La proclamación de las bienaventuranzas es el retrato de Jesús. Son el Evangelio, el rostro del Señor. Si queremos ver la impronta de Jesús, su rostro en el lienzo de un conjunto pequeño de palabras, leamos y meditemos las bienaventuranzas que Lucas nos presenta.
Nos encontramos ante el sermón inaugural de Jesús. Ya ha sido bautizado, ungido y enviado. Ha comenzado su predicación, y ha elegido a sus apóstoles. Pero ahora quiere mostrar su corazón y su rostro. Eso son las bienaventuranzas. No son mandamientos o preceptos legales, no son tablas. Es un rostro. No habla Dios entre rayos y truenos. Habla un hombre entrañable: Jesús, el Señor. Estamos ante las palabras más comprensivas y más sintéticas, en las que está metido el Evangelio, toda la vida de Jesús. Las bienaventuranzas comienzan por pobre y terminan por perseguido y calumniado. Ese es el rostro del Señor, y ese es el rostro del creyente que tiene a Cristo en el corazón.
En aquel tiempo, Jesús bajó del monte con los doce, se paró en una llanura con un grupo grande de discípulos y una gran muchedumbre del pueblo, procedente de toda Judea, de Jerusalén y de la costa de Tiro y de Sidón. Él, levantando los ojos hacia sus discípulos, les decía: «Bienaventurados los pobres, porque vuestro es el Reino de Dios. Bienaventurados los que ahora tenéis hambre, porque quedaréis saciados. Bienaventurados los que ahora lloráis, porque reiréis. Bienaventurados vosotros cuando os odien los hombres, y os excluyan, y os insulten, y proscriban vuestro nombre como infame, por causa del Hijo del hombre. Alegraos ese día y saltad de gozo, porque vuestra recompensa será grande en el cielo. Eso es lo que hacían vuestros padres con los profetas.

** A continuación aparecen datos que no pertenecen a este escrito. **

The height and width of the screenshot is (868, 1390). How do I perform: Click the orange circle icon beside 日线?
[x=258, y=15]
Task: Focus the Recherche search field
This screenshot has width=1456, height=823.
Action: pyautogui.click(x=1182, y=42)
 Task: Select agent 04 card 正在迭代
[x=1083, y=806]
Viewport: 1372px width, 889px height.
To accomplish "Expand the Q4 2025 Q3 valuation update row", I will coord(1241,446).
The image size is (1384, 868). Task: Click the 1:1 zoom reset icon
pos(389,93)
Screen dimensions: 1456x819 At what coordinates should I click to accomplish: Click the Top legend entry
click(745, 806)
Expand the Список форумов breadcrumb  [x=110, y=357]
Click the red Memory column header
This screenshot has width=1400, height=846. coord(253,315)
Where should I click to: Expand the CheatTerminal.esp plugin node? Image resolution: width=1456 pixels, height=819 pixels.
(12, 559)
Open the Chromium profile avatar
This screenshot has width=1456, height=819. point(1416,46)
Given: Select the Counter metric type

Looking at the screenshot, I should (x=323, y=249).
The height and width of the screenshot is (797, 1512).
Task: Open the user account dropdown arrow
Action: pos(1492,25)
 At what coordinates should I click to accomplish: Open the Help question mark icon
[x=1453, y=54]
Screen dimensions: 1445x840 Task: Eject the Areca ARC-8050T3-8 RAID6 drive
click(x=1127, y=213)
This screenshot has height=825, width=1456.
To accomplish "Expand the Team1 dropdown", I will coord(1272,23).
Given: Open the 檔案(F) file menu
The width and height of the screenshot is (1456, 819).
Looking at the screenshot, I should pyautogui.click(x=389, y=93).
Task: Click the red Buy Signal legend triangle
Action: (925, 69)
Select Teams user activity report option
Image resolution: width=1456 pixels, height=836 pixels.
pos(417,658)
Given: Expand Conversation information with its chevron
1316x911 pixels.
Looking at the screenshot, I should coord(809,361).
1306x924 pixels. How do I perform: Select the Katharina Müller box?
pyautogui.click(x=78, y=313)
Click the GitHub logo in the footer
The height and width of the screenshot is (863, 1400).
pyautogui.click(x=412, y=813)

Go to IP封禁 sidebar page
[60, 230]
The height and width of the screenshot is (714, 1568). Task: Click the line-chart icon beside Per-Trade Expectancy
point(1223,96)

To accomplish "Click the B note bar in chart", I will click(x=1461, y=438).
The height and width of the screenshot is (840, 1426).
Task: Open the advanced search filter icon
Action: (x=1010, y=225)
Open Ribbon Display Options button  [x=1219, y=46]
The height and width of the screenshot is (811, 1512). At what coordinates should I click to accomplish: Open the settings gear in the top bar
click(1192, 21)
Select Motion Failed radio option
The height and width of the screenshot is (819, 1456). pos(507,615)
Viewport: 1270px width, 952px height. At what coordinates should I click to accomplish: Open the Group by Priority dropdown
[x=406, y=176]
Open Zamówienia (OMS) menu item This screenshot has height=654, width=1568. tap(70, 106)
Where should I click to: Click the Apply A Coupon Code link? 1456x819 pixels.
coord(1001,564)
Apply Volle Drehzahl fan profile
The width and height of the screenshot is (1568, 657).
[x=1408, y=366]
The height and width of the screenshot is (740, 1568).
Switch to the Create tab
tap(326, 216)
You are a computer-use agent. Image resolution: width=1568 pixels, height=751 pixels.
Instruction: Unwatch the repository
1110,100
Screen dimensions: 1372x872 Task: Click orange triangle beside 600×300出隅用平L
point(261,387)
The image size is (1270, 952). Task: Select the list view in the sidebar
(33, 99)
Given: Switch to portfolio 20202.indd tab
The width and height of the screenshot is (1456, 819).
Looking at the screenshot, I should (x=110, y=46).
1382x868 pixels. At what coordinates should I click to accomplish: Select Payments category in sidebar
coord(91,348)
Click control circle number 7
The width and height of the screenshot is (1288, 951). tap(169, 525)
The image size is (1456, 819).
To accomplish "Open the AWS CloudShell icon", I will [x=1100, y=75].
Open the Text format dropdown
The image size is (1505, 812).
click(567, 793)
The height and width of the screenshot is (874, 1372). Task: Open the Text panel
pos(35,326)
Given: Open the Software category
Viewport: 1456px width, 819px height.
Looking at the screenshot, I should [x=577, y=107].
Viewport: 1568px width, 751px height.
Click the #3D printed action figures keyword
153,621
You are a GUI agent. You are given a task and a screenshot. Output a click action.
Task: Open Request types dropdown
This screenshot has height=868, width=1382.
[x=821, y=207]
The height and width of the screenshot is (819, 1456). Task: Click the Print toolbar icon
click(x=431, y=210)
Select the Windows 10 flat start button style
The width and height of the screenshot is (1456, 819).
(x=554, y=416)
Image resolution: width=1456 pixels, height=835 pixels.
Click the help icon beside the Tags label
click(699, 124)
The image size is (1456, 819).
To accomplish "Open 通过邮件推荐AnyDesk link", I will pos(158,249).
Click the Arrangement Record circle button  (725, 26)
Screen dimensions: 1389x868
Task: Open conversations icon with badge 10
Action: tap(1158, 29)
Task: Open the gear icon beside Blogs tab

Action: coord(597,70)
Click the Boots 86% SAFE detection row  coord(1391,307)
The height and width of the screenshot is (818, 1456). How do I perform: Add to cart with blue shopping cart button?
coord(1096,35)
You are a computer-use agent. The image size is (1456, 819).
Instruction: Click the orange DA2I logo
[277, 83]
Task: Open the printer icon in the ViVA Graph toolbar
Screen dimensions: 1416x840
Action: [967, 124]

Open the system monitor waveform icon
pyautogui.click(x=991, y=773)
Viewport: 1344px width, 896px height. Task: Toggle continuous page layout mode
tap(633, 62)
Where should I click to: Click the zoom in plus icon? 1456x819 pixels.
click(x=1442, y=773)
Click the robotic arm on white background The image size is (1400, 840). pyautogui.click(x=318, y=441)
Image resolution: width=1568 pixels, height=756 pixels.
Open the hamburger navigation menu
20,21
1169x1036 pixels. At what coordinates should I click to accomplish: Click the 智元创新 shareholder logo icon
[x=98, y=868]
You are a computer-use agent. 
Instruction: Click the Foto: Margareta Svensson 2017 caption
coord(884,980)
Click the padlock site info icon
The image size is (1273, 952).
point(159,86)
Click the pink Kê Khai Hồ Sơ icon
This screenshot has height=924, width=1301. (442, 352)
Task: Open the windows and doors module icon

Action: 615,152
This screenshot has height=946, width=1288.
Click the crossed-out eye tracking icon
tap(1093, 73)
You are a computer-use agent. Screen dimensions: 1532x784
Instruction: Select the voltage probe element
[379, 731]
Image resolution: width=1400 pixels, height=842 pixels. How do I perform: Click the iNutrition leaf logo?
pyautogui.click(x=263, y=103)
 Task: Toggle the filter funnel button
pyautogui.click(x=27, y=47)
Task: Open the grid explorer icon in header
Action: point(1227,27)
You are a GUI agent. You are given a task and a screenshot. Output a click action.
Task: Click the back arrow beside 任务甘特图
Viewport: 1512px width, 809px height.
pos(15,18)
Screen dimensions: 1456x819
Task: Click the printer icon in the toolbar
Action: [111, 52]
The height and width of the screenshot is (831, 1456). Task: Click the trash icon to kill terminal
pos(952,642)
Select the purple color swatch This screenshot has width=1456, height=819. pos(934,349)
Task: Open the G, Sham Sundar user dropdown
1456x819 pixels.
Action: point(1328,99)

Pero, ¡ay de vosotros, los ricos!, porque ya habéis recibido vuestro consuelo. ¡Ay de vosotros, los que estáis saciados!, porque tendréis hambre! ¡Ay de los que ahora reís, porque haréis duelo y lloraréis! ¡Ay si todo el mundo habla bien de vosotros! Eso es lo que vuestros padres hacían con los falsos profetas».